__Description of the task__. Please give back every entry in full, word for word, but none of the pictures.

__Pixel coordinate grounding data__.
· · · · · · ·
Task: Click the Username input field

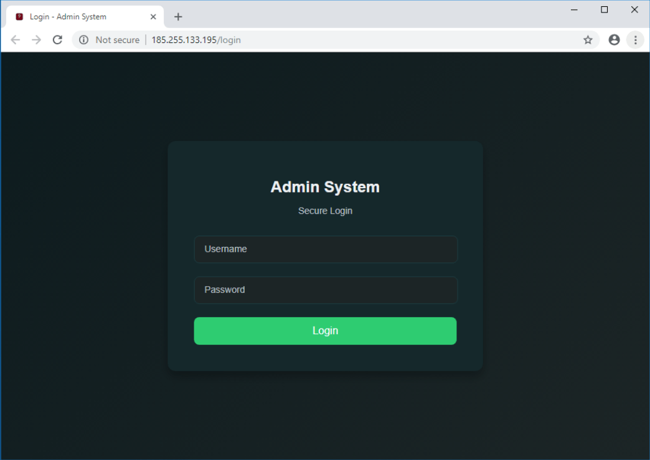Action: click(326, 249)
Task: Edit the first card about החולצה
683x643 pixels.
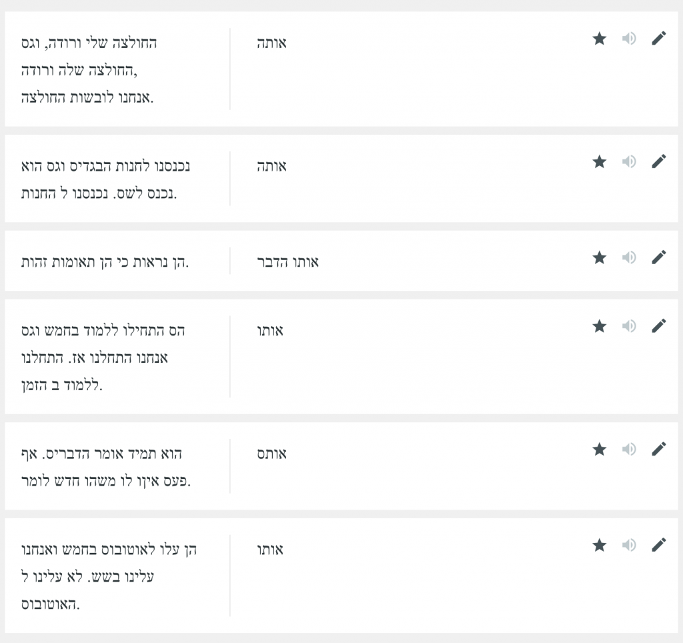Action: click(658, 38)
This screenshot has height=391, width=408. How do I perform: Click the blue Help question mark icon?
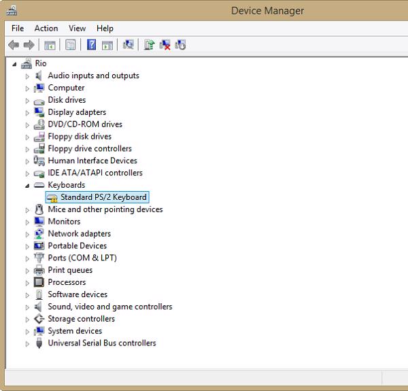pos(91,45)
· · · · · · ·
__Result for this exercise__.
Task: Click the Username input field

Action: click(326, 249)
Task: Edit the first card about החולצה
683x643 pixels.
Action: click(658, 38)
This screenshot has height=391, width=408. How do I perform: Click the blue Help question mark icon?
pos(91,45)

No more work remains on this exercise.